State-of-the-art techniques are yielding information concerning normal and abnormal CFTR structure, potentially providing targets for drug therapy (3
). CFTR function continues to be an important focus of investigation that includes interactions among CFTR domains as well as with associated proteins and signaling pathways (6
). New technologies, including small interfering RNAs and high-throughput screening, have been used to understand CFTR pathophysiology and to develop small molecules that improve CFTR function (8
). In addition, studies of the use of stem cells to repopulate the airway offer promise of cell-based therapy in CF (11
Clinical outcome in CF is variable, even after controlling for CFTR mutation. This has led to the search for modifier genes. In a landmark study, Drumm and coworkers carefully examined putative modifier genes in large populations of patients with very good pulmonary outcome as well as in those with poor outcome (13
). They found that of 10 previously reported modifier gene candidates, only mutations in the gene encoding transforming growth factor β1 (TGF-β1) could be conclusively demonstrated to influence outcome.
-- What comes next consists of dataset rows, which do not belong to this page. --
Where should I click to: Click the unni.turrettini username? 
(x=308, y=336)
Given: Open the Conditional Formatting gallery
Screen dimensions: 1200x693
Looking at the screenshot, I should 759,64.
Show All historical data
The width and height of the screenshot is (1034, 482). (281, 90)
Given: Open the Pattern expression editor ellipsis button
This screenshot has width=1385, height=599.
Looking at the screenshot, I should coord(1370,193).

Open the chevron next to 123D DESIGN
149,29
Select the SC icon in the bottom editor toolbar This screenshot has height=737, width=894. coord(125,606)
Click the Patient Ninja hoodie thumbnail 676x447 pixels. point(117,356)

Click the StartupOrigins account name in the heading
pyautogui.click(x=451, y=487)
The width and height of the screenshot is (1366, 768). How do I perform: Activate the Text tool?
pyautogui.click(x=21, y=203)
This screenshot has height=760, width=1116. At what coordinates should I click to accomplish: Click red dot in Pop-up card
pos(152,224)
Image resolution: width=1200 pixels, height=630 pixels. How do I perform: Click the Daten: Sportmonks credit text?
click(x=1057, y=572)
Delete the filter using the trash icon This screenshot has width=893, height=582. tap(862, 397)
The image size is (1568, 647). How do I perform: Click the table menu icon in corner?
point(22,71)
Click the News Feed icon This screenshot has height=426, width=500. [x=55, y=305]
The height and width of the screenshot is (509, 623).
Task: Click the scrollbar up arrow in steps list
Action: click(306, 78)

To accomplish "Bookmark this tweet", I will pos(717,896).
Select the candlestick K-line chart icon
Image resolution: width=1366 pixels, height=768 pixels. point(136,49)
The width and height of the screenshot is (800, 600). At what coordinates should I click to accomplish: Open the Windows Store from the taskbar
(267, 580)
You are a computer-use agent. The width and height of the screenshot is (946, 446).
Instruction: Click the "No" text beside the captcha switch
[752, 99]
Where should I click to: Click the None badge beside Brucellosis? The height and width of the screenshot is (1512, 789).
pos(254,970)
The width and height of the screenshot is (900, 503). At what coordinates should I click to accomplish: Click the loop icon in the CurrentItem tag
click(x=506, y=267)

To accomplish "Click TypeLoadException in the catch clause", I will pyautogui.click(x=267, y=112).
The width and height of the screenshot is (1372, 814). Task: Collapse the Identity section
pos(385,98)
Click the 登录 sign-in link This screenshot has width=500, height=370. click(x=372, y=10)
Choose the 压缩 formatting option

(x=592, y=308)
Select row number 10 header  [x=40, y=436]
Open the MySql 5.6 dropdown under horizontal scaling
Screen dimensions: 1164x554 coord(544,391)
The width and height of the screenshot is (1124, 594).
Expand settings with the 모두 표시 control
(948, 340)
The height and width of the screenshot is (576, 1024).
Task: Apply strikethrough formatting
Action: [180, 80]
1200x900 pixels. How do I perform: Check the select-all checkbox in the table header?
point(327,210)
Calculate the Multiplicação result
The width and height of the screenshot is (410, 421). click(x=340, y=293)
Increased expression or activity of TGF-β1 was associated with poorer outcome, providing more evidence for a role for the host response to infection in CF. Although this report examined previously identified modifier genes, new candidate genes have also appeared. A particularly intriguing candidate is a key antiinflammatory mediator, macrophage inhibitory factor (MIF), as reported by Plant and coworkers (14
). In a study of several hundred patients with CF, a novel polymorphism conferring less promoter activity in MIF was associated with decreased Pseudomonas
infection and less pancreatic insufficiency, further confirming an important role for inflammation in CF outcome.